Alan Dudley adds easy tech to sell high tech.


Sophisticated command-and-control technology has long been vital to America’s defense system, but was unavailable for commercial use — until recently. This resulting unfamiliarity raised an obstacle for Modular Integrated Technologies when wooing commercial clients.

The Las Vegas-based company traces its roots back two decades when president and CEO Alan L. Dudley founded the Spectra Research Institute, a nonprofit research foundation that created and supplied command-and-control technology primarily to the U.S. government. In a nutshell, the technology allows a single-graphic-interface console to monitor and control all systems in a large facility, including alarm systems, computer devices, heating and air conditioning units, elevators and more.

Dudley spun off Modular Integrated Technologies to market the technology to hotels, casinos, airports and other commercial clients. He named the product PECOS, an acronym for Process Equipment Control System.

Stumbling block: Modular’s technology may have been time-tested in governmental circles, but for the commercial sector, it was new — and not easily understood.

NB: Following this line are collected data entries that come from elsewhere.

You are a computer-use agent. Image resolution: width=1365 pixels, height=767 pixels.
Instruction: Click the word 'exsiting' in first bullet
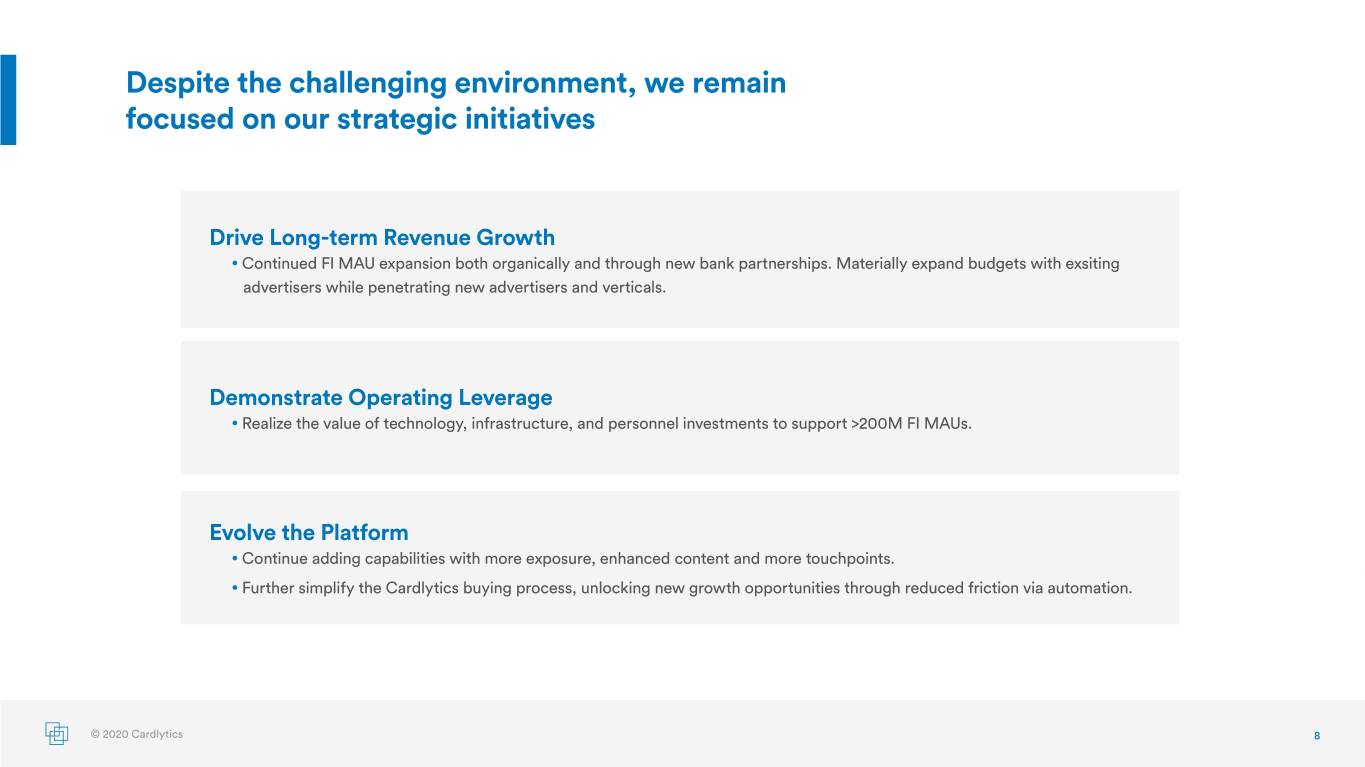pyautogui.click(x=1092, y=264)
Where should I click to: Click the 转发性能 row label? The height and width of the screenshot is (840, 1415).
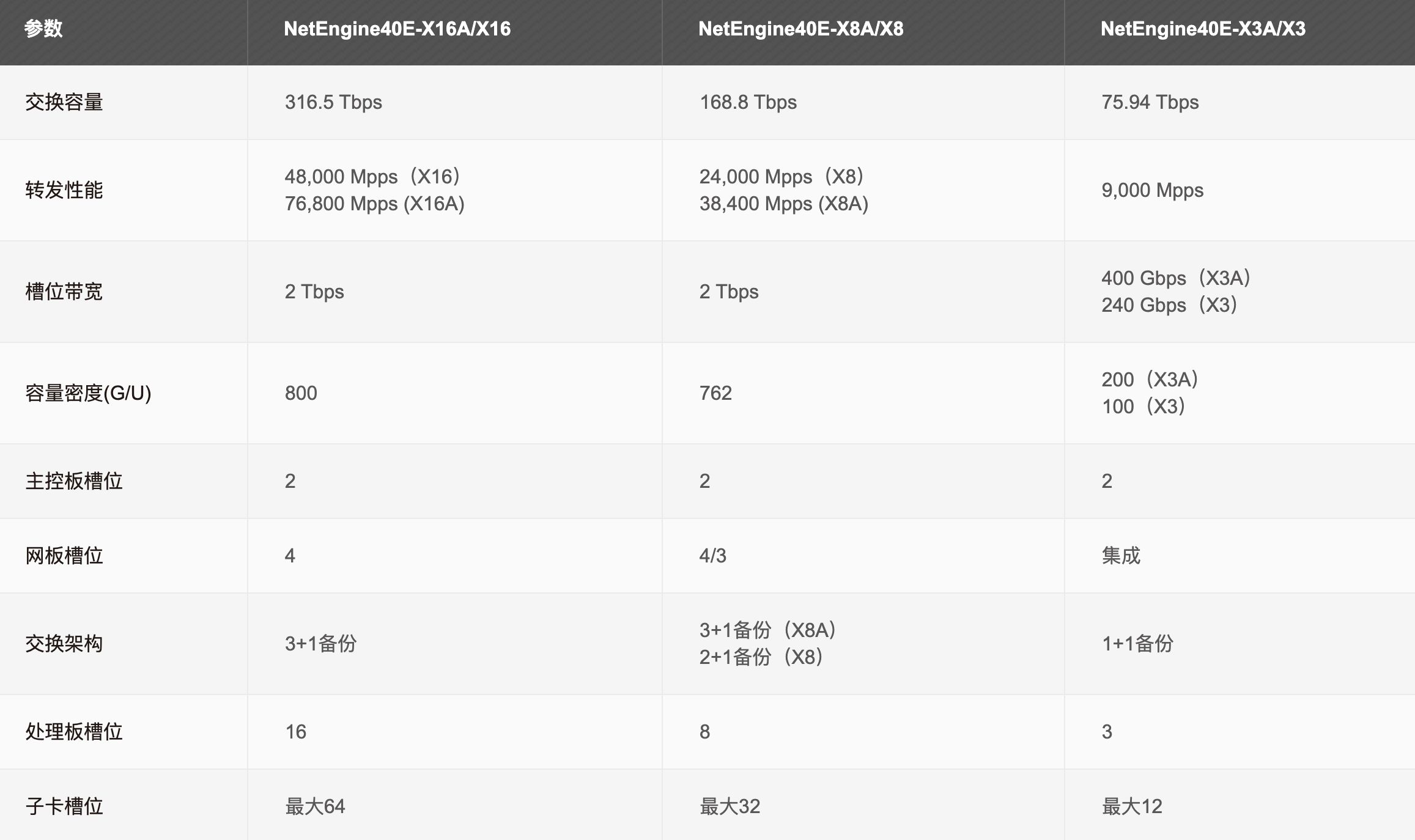pyautogui.click(x=64, y=190)
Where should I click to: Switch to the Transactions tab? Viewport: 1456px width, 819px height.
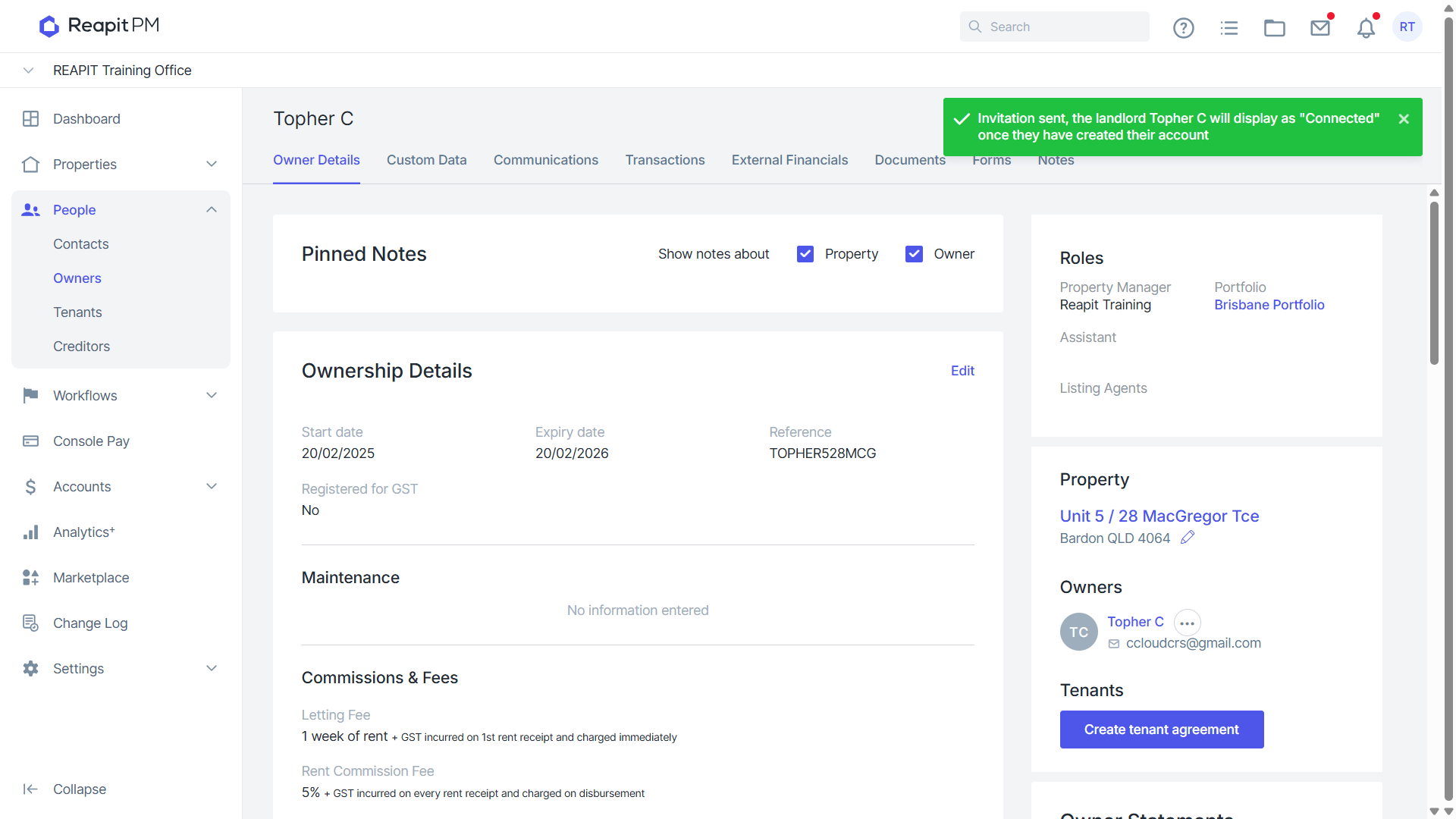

To help potential customers more readily grasp PECOS’s benefits, Dudley added yet another layer of technology: TrueFace PC, a video face-identification software system from Miros Inc. of Wellesley, Mass.

While PECOS can be used to manage almost any electronic function, TrueFace makes its security applications immediately apparent.

Case in point: In Las Vegas’s Rio casino and several Harrah’s sites, the TrueFace application allows operators to identify and remove problem patrons. "Someone from above can pan a room with a camera and zoom onto a face to find out if it belongs to someone on the face database of trespassers, prostitutes and troublemakers who show up at a casino," explains Dudley.

The security application also serves as a viable customer-service tool. "For a high roller seeking a line of credit, you don’t want to have to force him to produce a driver’s license and passport, and have him wait around to have all that checked," says Dudley.

Such easily understood face-recognition technology makes an impression on potential clients. With an entrance and impression made, Modular then has the opportunity to introduce its PECOS software and all of its high-tech benefits.

Modular’s sales figures hit about $3 million in 1998 with comparable sales in 1999. Yet this year the company expects to post sales in excess of $10 million.

The power of PECOS makes the sale and creates a lasting impression, but it’s the TrueFace technology that gets Modular’s foot in a potential client’s door, says Dudley.